As the negative publicity watchdog of the industry, the Society of American Florists has contacted a number of companies this year and asked them to reconsider negative approaches in advertising. Among the offenders:
- Best Buy sent an email promotion with the subject line: “Modern Moms want more than flowers.”
- The ESPN Fan Shop powered by Dick’s Sporting Goods promoted: “Forget Flowers. Give Mom what she really wants this Mother’s Day.”
- Fanatics Authentic, an online retailer of licensed sports merchandise, tweeted a photo of dead flowers: “This #MothersDay ❤ give a gift that last forever ;).”
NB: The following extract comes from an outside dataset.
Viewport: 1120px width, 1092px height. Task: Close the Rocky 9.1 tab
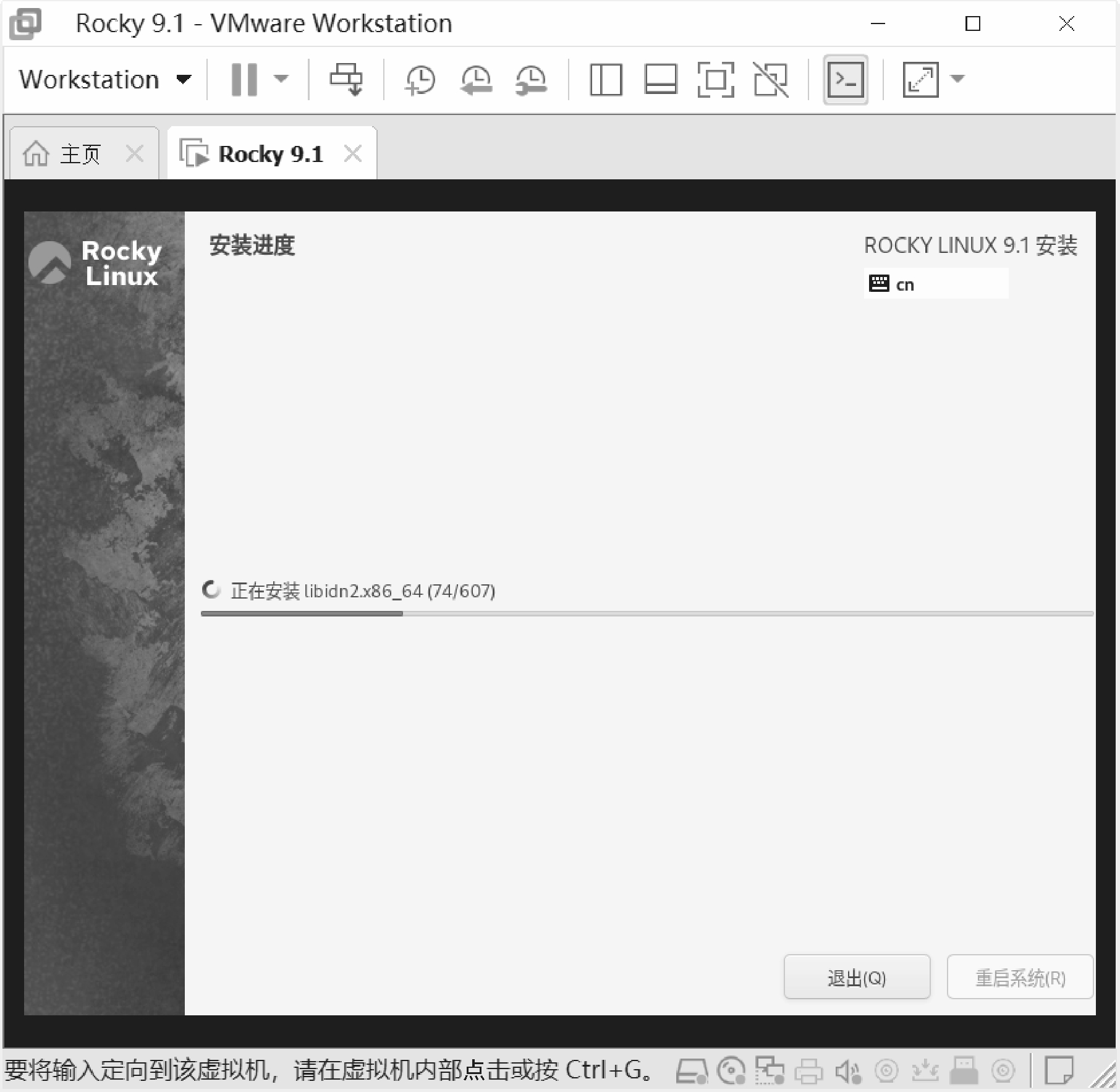pyautogui.click(x=353, y=153)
- A TV commercial for Fitbit, a company that produces wireless-enabled activity trackers, shows a flower arrangement and says not to give the same gift.
- An ad by skincare products company Nerium International reads: “What will you give your Mom this Mother’s Day???” It shows a photo of flowers with the words: “… and they DIE!”
- Reebok sent an email with the subject line: “Give Mom Something Other Than Flowers.”
- Fresh grill and wine bar Seasons 52 with 43 locations in 17 states sent an email with the subject line: “Don’t say it with flowers – say it with brunch.”
- Apple computer specialist Simply Mac sent an email that read: “Better than Flowers. Get Mom what she really wants.”
In contacting companies, SAF urges them to promote their products on their own merits, rather than disparaging others. (Read about AmEx’s response to its negative APW promo.)
Last week, SAF reported on its outreach to Eddie V’s Prime Seafood, Garmin, Nest Labs and Shane Co., for their Mother’s Day campaigns.
The Arizona State Florists Association (ASFA) also reached out to Shane Co., which has stores throughout the U.S., with an approach that leveraged something only the floral industry has: the beauty of flowers.
ASFA Education Chair Brian Vetter, AAF, AIFD, PFCI, told SAF: “We sent a beautiful bouquet to our local store with a card that read: ‘We hope you enjoy these beautiful flowers as will many mothers this Mother’s Day. Flowers are a gift many mothers cherish and look forward to, we would appreciate it if in future promotions, you could refrain from berating another industry’s product in an effort to promote your own. Thanks for passing this on to your marketing department, we hope you have a prosperous and profitable Mother’s Week.’”
Vetter’s reply is a great example of taking the “high road” and focusing on the positive, in hopes of getting a positive result. “SAF understands how frustrating flower bashing can be,” said Jenny Scala, SAF’s director of marketing and communications. “But we’ve found that taking a proactive and positive stance is always more effective than being overly critical or threatening.”